Assigned task — Your answer is to be every line of the material that includes the string "under".
*** Opening Provided information ***
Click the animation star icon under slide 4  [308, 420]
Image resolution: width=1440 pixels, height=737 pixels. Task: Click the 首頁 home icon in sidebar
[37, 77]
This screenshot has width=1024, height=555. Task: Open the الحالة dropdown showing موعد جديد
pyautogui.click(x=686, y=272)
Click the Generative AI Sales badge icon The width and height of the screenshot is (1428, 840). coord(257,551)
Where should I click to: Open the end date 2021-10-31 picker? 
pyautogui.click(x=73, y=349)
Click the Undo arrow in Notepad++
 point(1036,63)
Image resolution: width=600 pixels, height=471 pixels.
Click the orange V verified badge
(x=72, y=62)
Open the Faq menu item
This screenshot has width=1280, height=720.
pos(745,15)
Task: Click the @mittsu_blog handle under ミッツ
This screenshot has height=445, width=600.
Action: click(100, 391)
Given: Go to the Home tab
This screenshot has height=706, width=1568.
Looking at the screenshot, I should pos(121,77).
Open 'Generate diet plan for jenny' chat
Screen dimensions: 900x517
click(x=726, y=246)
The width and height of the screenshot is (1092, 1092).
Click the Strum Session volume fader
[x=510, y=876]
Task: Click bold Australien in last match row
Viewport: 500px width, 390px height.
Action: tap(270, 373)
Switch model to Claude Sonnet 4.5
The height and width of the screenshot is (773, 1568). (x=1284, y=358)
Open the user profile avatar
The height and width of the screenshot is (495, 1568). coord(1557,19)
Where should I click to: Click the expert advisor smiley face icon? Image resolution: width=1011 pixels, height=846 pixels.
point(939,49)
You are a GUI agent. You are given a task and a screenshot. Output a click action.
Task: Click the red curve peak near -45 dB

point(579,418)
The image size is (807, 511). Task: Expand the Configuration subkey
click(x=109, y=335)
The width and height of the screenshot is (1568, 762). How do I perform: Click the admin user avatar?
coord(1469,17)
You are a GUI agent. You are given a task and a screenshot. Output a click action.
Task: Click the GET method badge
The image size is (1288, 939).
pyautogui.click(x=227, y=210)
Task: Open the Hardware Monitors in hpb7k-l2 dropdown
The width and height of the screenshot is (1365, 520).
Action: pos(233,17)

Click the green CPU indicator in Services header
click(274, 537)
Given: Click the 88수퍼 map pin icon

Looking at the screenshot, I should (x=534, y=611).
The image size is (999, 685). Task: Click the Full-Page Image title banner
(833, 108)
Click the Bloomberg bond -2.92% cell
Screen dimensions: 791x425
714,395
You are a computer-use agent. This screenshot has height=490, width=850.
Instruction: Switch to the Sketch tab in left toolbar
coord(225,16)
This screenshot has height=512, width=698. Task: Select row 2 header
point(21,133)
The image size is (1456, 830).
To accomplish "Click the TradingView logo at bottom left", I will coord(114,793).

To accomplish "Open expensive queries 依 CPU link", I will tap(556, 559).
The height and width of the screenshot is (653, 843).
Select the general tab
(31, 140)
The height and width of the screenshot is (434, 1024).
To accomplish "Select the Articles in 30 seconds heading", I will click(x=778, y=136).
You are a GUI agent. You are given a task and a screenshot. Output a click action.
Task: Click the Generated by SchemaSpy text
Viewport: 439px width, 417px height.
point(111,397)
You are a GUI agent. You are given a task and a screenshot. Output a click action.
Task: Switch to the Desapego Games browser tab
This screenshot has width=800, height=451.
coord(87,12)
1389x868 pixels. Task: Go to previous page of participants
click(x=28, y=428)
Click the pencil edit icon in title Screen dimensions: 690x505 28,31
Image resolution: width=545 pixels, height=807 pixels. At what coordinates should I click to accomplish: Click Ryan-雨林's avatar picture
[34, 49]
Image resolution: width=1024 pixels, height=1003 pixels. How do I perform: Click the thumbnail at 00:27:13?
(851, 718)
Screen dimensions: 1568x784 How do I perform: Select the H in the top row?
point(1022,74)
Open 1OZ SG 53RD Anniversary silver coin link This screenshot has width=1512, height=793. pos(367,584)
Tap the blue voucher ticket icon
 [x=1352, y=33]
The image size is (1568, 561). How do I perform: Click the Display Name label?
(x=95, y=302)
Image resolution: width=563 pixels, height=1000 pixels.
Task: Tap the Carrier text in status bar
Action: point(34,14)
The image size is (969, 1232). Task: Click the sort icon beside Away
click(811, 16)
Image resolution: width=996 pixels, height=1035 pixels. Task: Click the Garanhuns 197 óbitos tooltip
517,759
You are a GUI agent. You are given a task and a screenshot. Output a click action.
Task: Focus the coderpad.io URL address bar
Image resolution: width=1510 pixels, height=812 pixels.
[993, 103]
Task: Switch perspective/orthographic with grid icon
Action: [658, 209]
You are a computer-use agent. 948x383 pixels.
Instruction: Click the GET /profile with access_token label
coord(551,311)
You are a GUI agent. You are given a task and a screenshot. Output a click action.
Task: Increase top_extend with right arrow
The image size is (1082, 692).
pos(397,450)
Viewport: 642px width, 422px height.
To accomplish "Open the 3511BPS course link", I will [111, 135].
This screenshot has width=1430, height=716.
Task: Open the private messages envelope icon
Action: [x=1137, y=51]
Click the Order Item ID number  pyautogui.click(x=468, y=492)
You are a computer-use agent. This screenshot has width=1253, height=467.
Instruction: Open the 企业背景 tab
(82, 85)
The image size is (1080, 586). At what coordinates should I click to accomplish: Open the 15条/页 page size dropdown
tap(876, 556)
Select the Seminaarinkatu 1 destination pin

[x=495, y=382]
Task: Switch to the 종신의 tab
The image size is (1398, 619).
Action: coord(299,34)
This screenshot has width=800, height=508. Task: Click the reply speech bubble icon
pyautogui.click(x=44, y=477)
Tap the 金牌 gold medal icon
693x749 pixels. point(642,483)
*** Closing Provided information ***
Result —
Click the animation star icon under slide 4  [308, 420]
Task: Click the @mittsu_blog handle under ミッツ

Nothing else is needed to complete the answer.